- Task directions:
Once the line with "888-286-9799 (380, 154)" is reached, output it and every line after it, exactly, through the end of the records below. Pictures are skipped.

Data excerpts
BEGIN
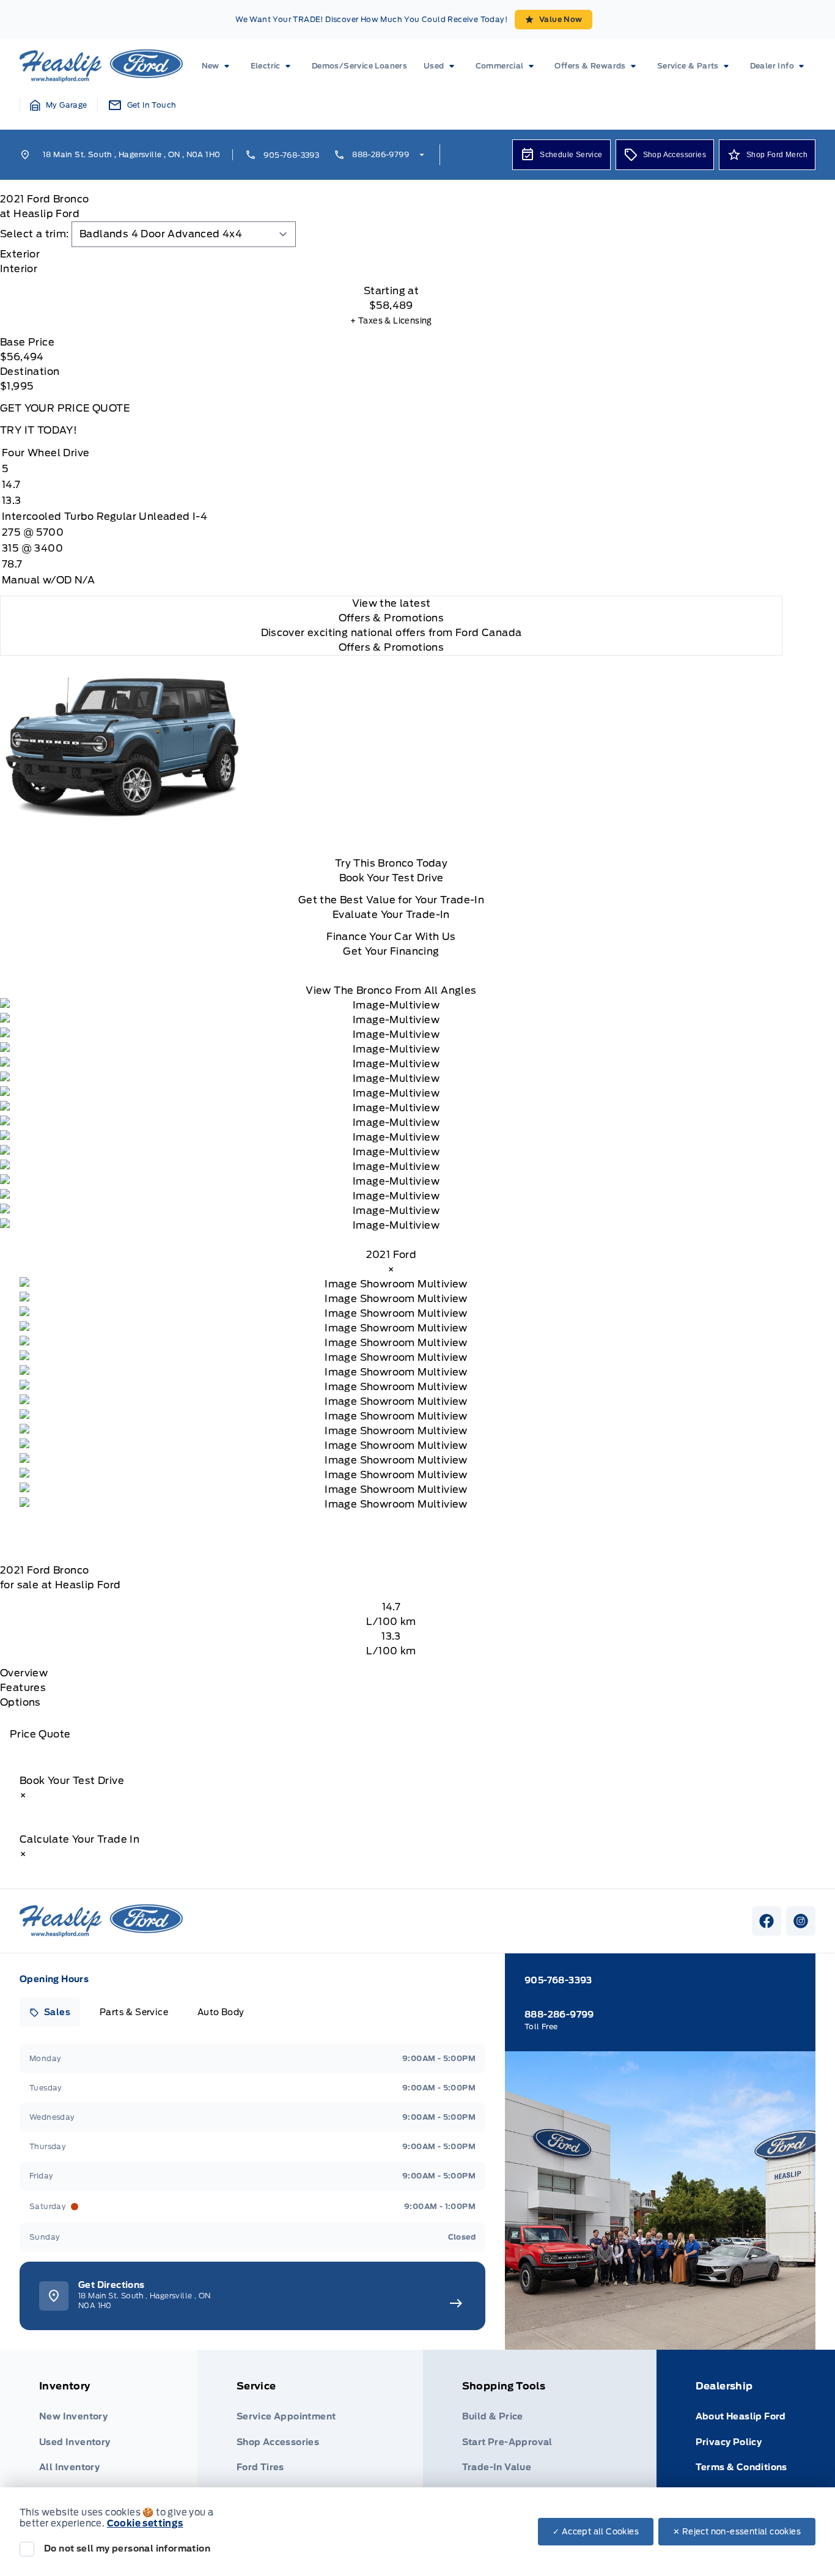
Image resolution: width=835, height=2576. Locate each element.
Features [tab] (23, 1687)
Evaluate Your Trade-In (391, 914)
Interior (18, 269)
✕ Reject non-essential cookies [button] (737, 2531)
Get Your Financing (391, 951)
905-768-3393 (291, 155)
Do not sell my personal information (127, 2548)
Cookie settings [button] (145, 2523)
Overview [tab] (24, 1673)
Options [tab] (20, 1702)
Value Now (561, 19)
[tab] (391, 254)
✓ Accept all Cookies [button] (596, 2531)
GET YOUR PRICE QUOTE (65, 408)
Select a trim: (34, 234)
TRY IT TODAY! (38, 430)
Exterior (20, 254)
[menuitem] (218, 66)
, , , (131, 154)
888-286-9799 (380, 154)
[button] (58, 105)
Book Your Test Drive (391, 878)
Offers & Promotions (391, 647)
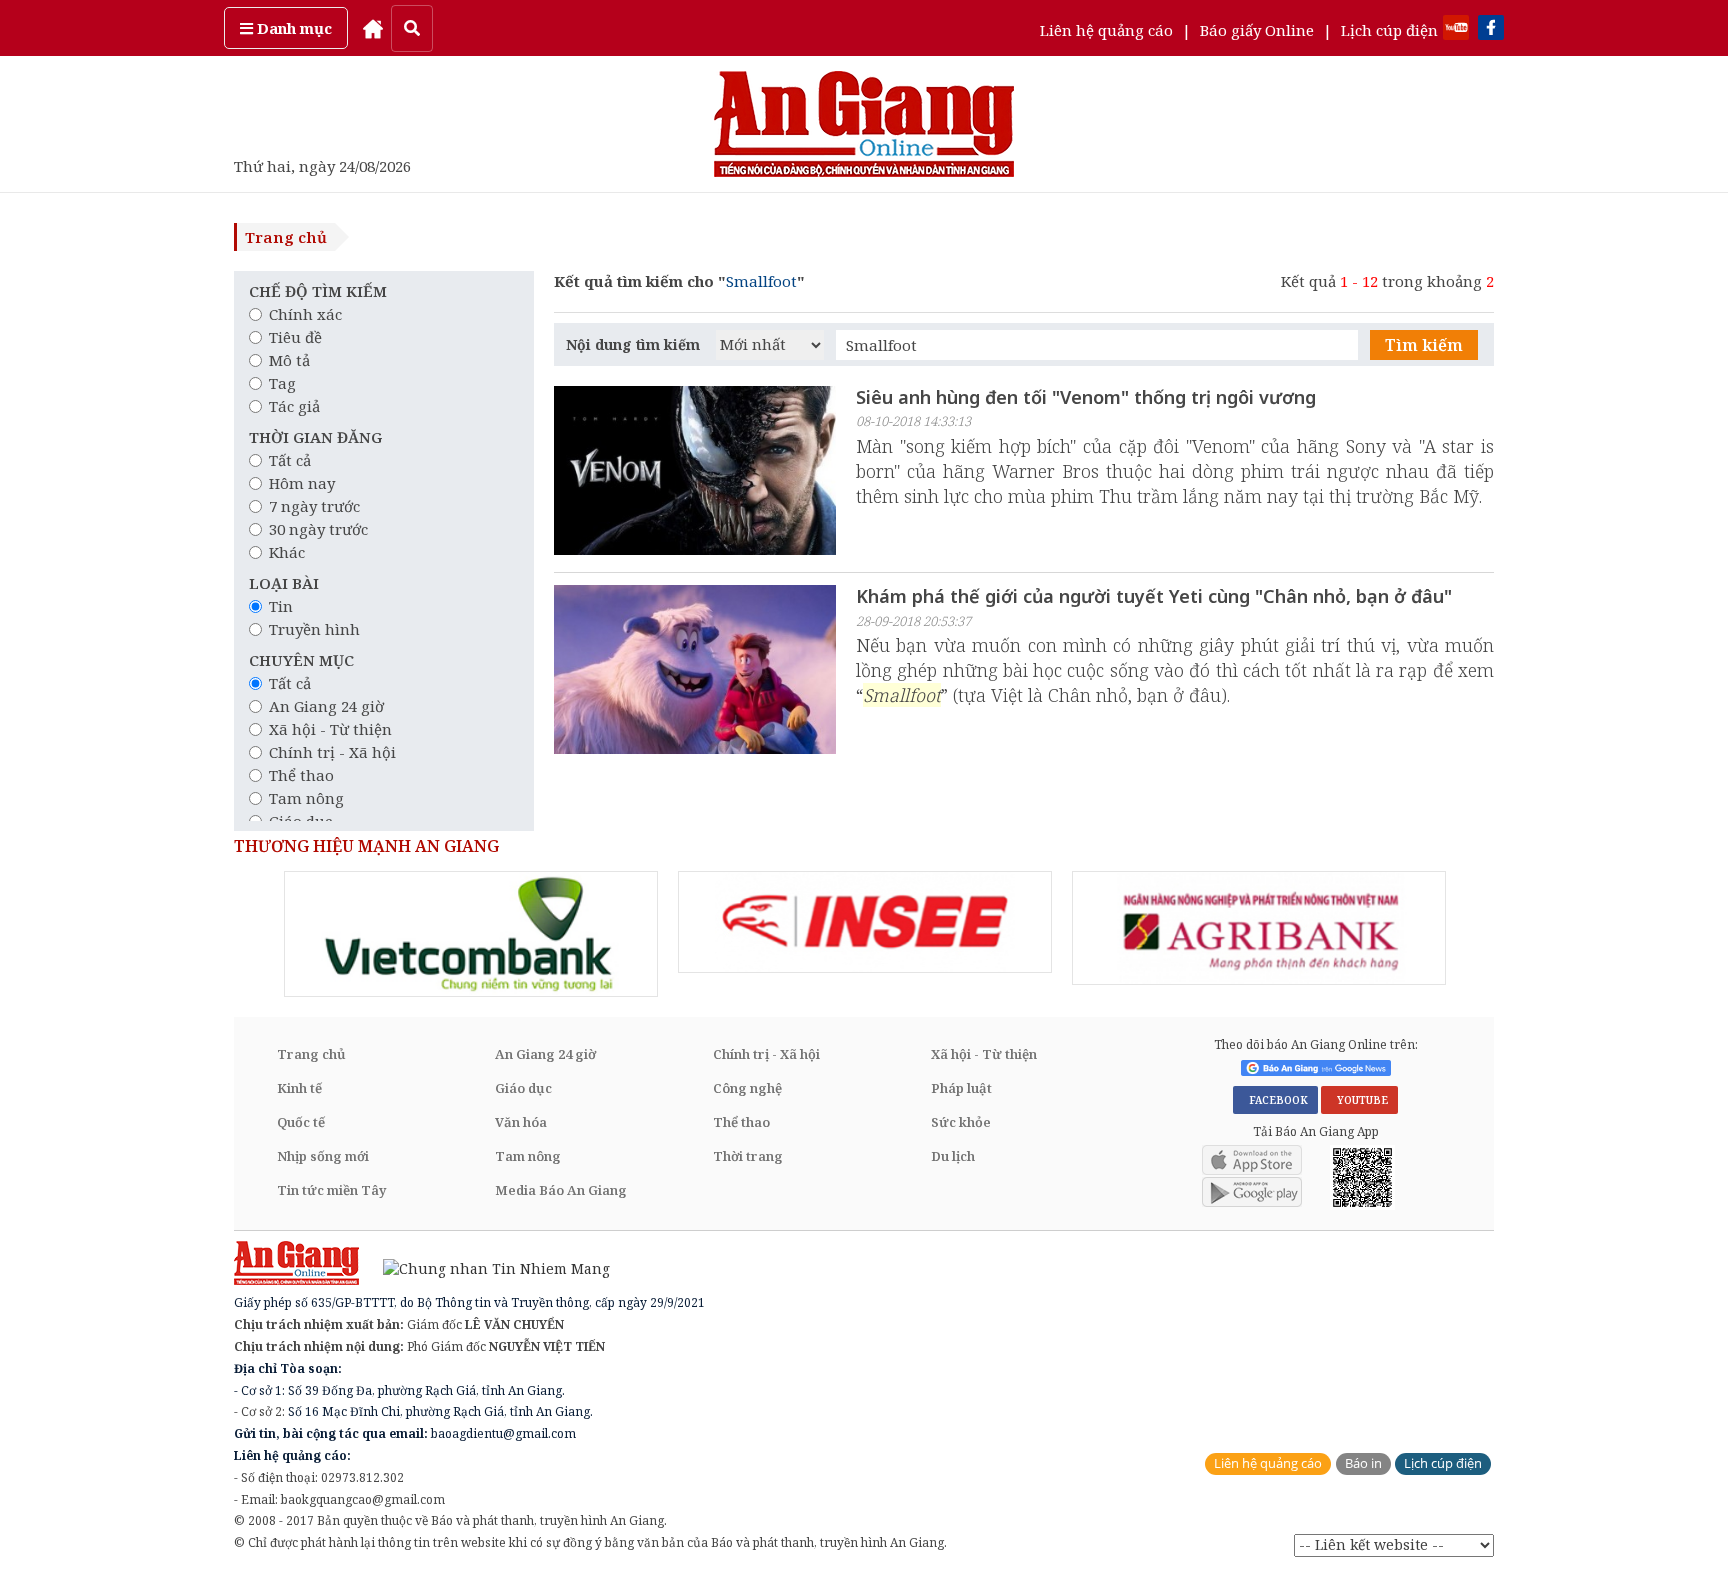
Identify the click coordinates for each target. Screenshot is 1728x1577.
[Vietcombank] (471, 934)
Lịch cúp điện (1389, 30)
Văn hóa (521, 1122)
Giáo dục (523, 1088)
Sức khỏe (961, 1122)
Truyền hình (314, 629)
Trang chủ (286, 237)
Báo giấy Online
END
- Answer section:
888-286-9799 (380, 154)
[button] (58, 105)
Book Your Test Drive (391, 878)
Offers & Promotions (391, 647)
Identify the click coordinates for each target. Screenshot is 1728x1577.
[Vietcombank] (471, 934)
Lịch cúp điện (1389, 30)
Văn hóa (521, 1122)
Giáo dục (523, 1088)
Sức khỏe (961, 1122)
Truyền hình (314, 629)
Trang chủ (286, 237)
Báo giấy Online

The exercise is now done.